It was a circuitous path that brought Mr. Taylor to Gap. As a student at Carleton College in Northfield, Minn., Mr. Taylor developed a passion for theater. He directed student productions and interned at professional theaters in Martha’s Vineyard, Mass., and New York City.
When he graduated, he entered a Ph.D. program in theater at the University of Wisconsin-Madison. His dream was to teach theater at a college and also do some directing.
But in grad school, he began to realize just how many people wanted the exact same thing-and that few such positions exist. The school urged students to consider the program in terms of “self fulfillment,” rather than as a stepping stone to a job, Mr. Taylor says.
Despite this discouraging message, Mr. Taylor says, he wasn’t ready to give up. But he decided that he ought to be in New York, so after receiving his master’s degree, Mr. Taylor transferred to Tisch School of the Arts at New York University. At NYU, Mr. Taylor secured a fellowship teaching writing to undergraduates, which covered his tuition and provided a small stipend. The fellowship would turn out to be pivotal to Mr. Taylor’s future.
While Mr. Taylor enjoyed his theater classes, he says he also encountered the same pessimism about career prospects that he’d felt in Madison. He assumed that was just part and parcel of grad school-until he befriended another Tisch writing fellow, who was in a program called “interactive telecommunications.”
This was 1994, and the Internet was not yet mainstream, so the program seemed cutting-edge. It recruited students from different backgrounds to create new business applications, combining the technical-computer programming-with the creative, thinking up new things to do with emerging technology.
Mr. Taylor says he thought the students in the program seemed not only passionate about what they were doing, but optimistic about job prospects.
“Their job board and the job board in the theater department were like night and day,” he says. “Companies were coming to them. There was more demand than there were students.”
Mr. Taylor was sold.

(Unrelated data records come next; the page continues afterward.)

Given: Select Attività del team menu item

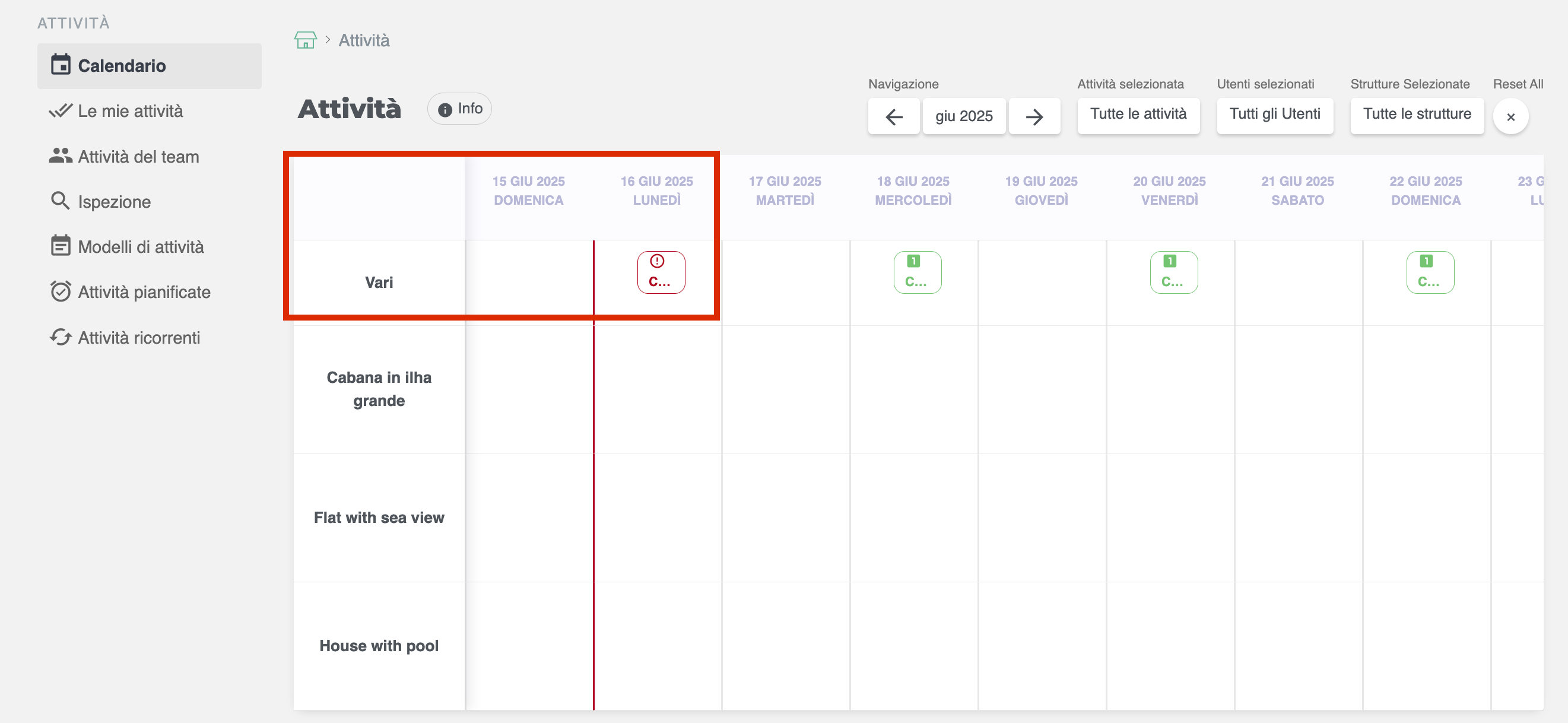Looking at the screenshot, I should click(138, 157).
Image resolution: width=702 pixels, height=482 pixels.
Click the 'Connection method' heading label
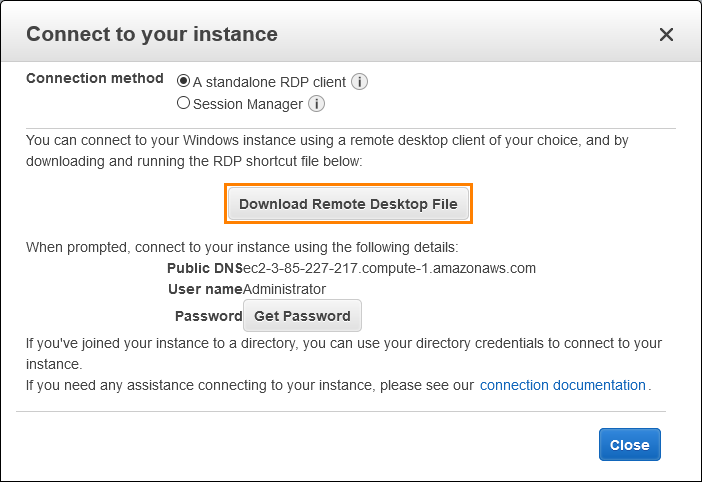tap(94, 78)
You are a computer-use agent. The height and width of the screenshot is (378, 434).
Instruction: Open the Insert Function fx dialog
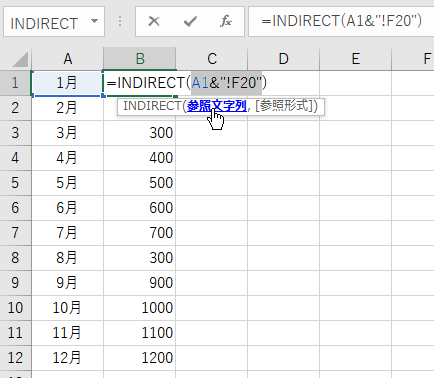tap(226, 22)
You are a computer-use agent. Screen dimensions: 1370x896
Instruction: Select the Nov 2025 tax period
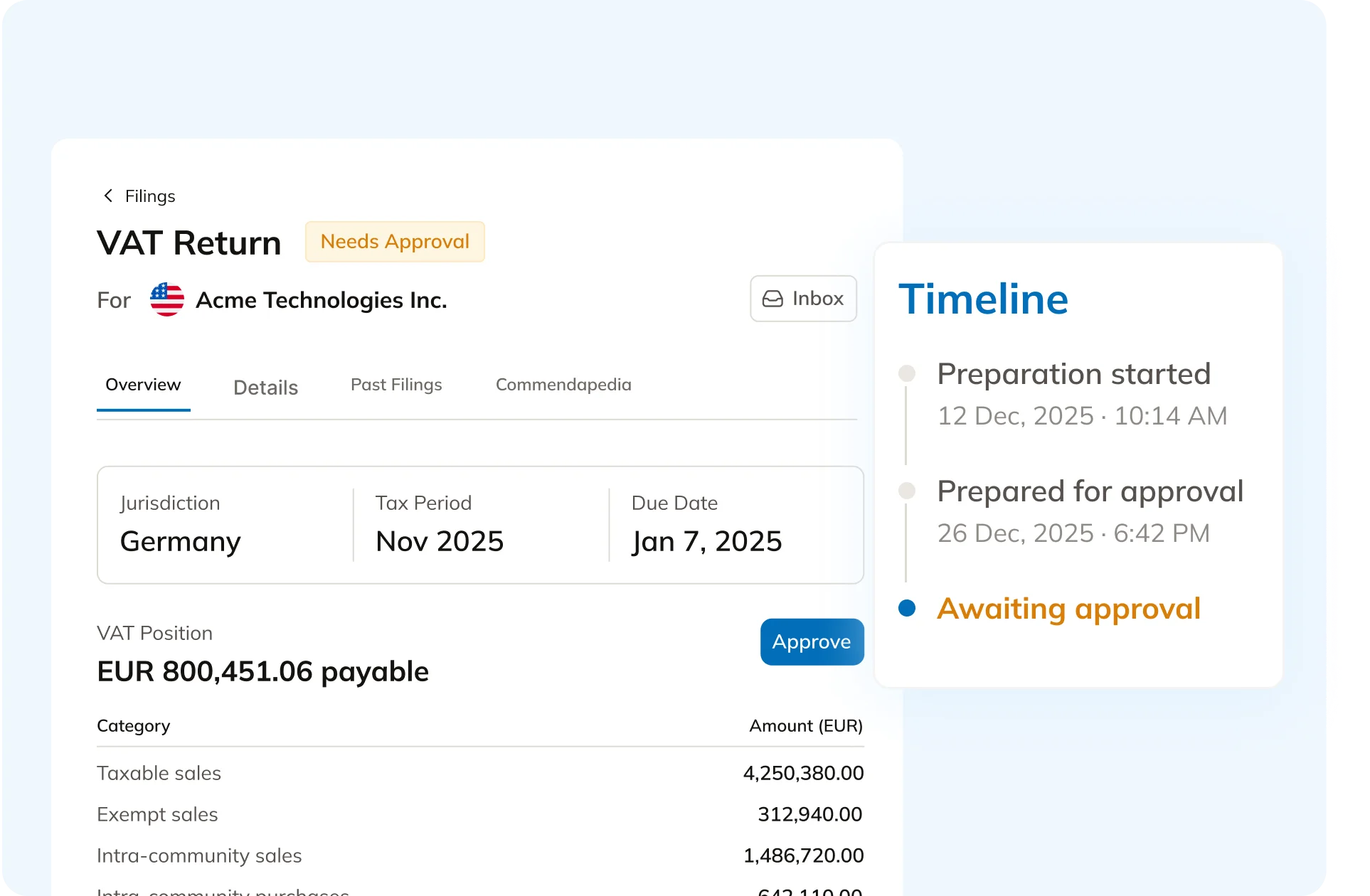pyautogui.click(x=439, y=541)
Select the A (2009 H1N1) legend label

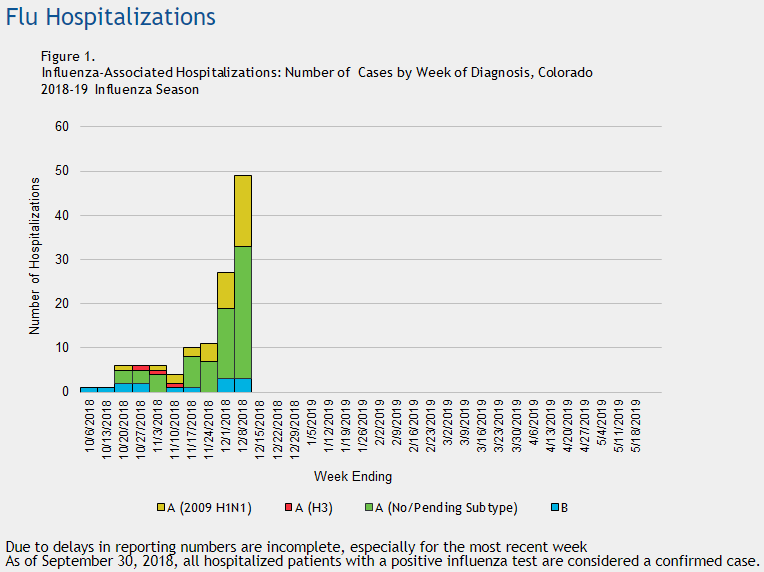tap(208, 508)
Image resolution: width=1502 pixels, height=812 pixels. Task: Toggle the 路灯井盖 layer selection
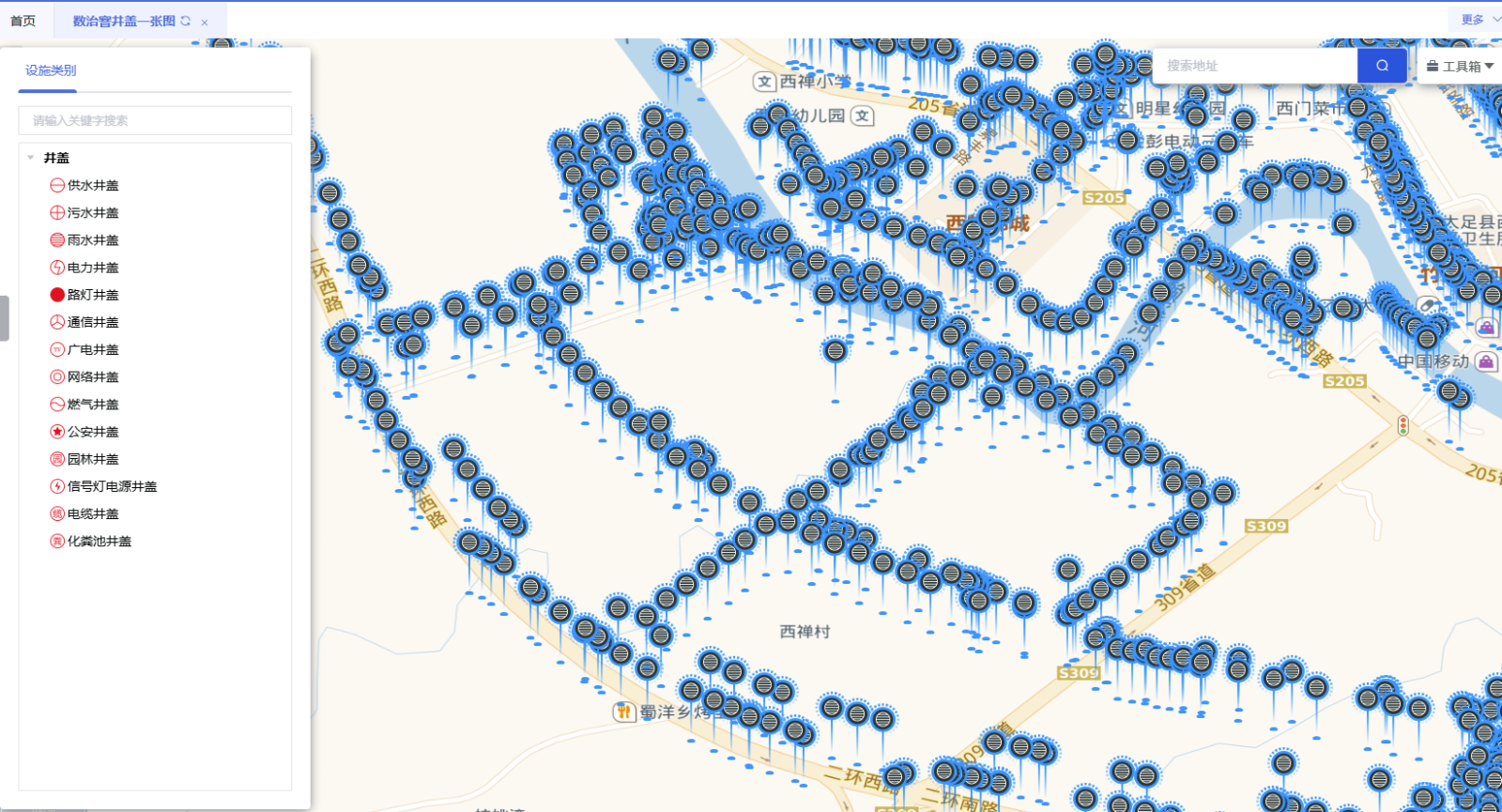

He thought this program would enable him to be creative-he’d be writing-but it would also lead to gainful employment. He transferred.
“I loved the idea of creating interactive experiences,” he says. “I was in heaven.”
During his two and a half years in the program, Mr. Taylor interned in the brand-new new-media department at Hearst Magazines, which publishes 175 titles, including Cosmopolitan and Esquire.
‘A Real Job’
The summer before his final year at NYU, he was offered a fellowship at Hallmark Cards in Kansas City, Mo. Hallmark, like many companies in 1996, had yet to finalize an Internet strategy, Mr. Taylor says.
Enter Mr. Taylor, who says he was given freedom to try out different ideas. In addition, he says, he was better able to implement his ideas, because he had access to the company’s artists and photographers and studio space.
“I had many more resources than I was accustomed to having,” he says. “The fellowship totally exceeded my expectations.”
He says he focused on interactive designs, such as an anniversary card that quizzed recipients on how well they know their spouses. After he completed his degree, Hallmark offered him a position as a creative-interface developer in Kansas City. He took it.
“It was a real job with benefits,” he says. That was something that had seemed out of reach when he was a theater student, he says.
In 1999, he was promoted to senior information architect. He worked on both Hallmark’s e-card program and online-shopping efforts.
A year later, he read about an opening at Gap on the Web site of a professional association. He applied and was offered the position-manager of usability for the company’s Web sites.
Although Mr. Taylor enjoyed his time at Hallmark, Gap offered certain advantages. “I have a personal passion for the product,” he says. “There was more of a disconnect at Hallmark-I wasn’t their target audience.”
So he took the job, and he and his wife moved to San Francisco.
At Gap, Mr. Taylor worked on improving the company’s e-commerce sites. In five years, he has had several promotions and his responsibilities have expanded to cover direct-marketing and credit-card programs.
When he looks back over his career, he’s glad that he followed the “buzz” to a job that’s fulfilling creatively-and materially. He still loves theater, but feels fortunate he took a different direction.
“I went where there was energy and opportunity and excitement,” he says.